The Minister of Local Government and Regional Development will brief the Storting’s Extended Foreign Affairs and Defence Committee (DUUFK) on the matter.
“It is important to stress that the government is continuing to work as normal. DSS has initiated a number of security measures to protect the information on the affected ICT platform. Additional security measures may be required. This will be assessed on an ongoing basis,” says Gjelsvik.
DSS has set up a crisis team, and is investigating and handling the incident with assistance from the National Security Authority (NSM) and other security experts.
“We have detected a previously unknown vulnerability in one of our suppliers’ software. This vulnerability has been exploited by an unknown third party. This vulnerability has now been fixed. It is still too early to say anything about who is behind the attack or the extent of the attack. Our investigations and the police investigations will provide more answers,” says Erik Hope, Director General of the Norwegian Government Security and Service Organisation (DSS).

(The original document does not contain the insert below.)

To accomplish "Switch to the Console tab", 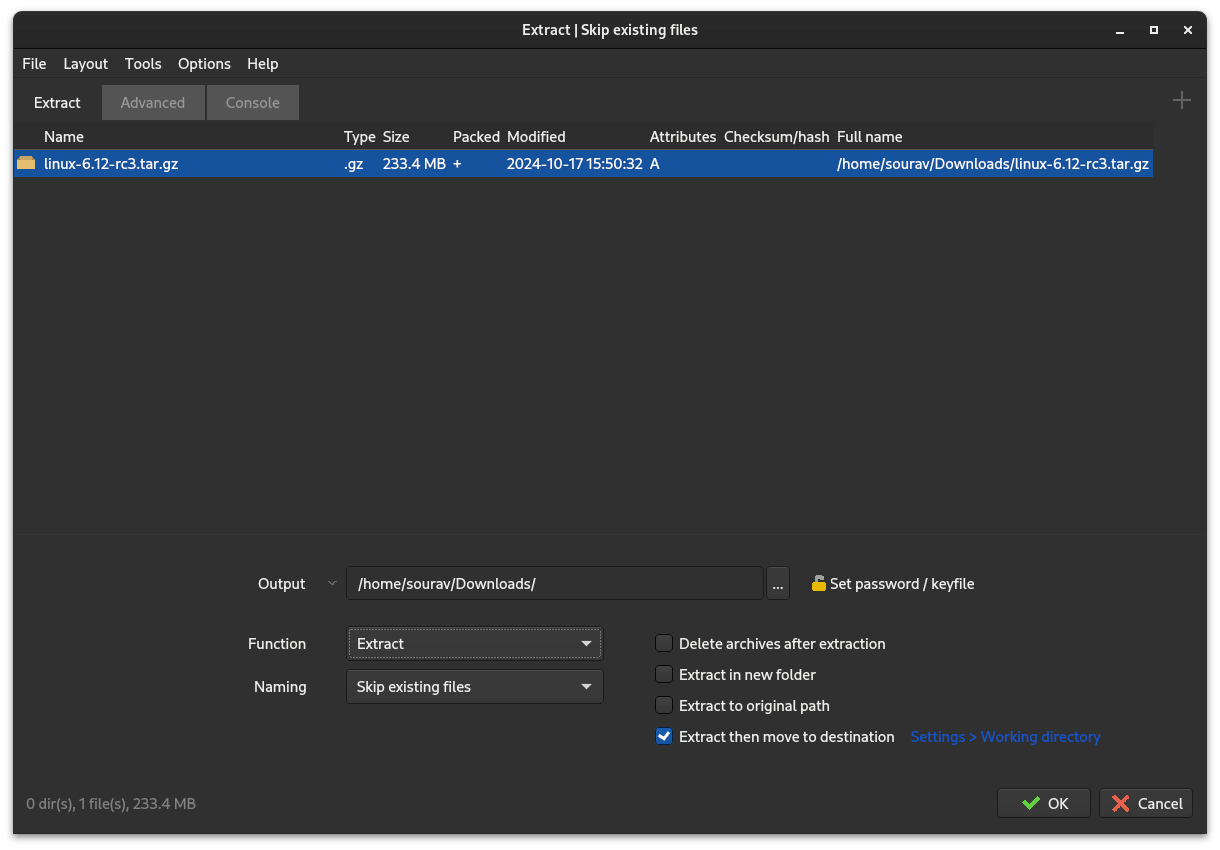I will pyautogui.click(x=252, y=102).
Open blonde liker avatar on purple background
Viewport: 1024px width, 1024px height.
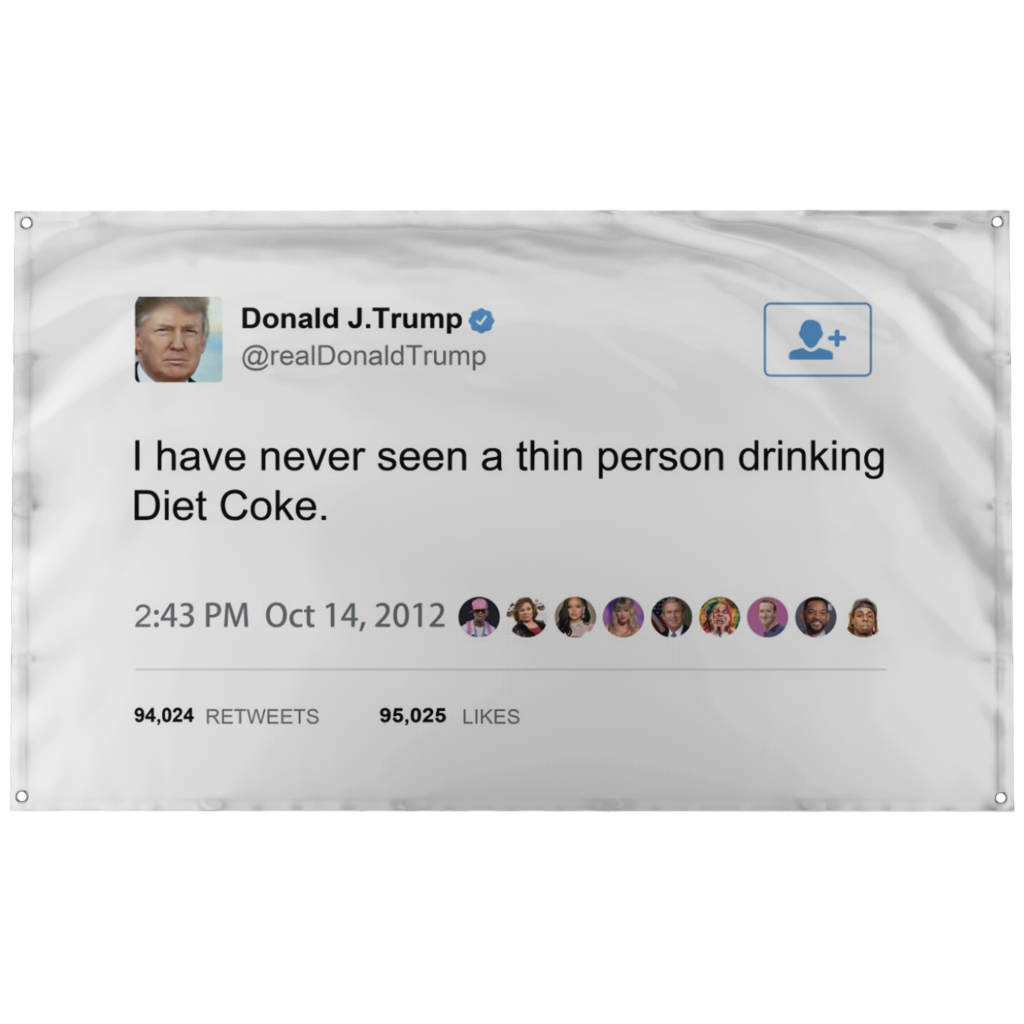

The incident has been reported to the police and is currently being investigated. In addition, the Norwegian Data Protection Authority has been notified.
DSS has implemented a number of extra security measures. As a consequence of one of these security measures, employees of the 12 ministries no longer have access to DSS’s shared services on their mobile phones, including email. Employees can still work as normal on their work computers in the office or from their home offices.
“We monitor the systems continuously, and we will implement further measures if and when required. In the interests of the investigation, we are unable to disclose any further details at this time,” says Hope.
DSS’s ICT platform is used by all the ministries, except the Office of the Prime Minister, the Ministry of Defence, the Ministry of Justice and Public Security and the Ministry of Foreign Affairs.
Source: Government of Norway Press Release, July 24 (EN)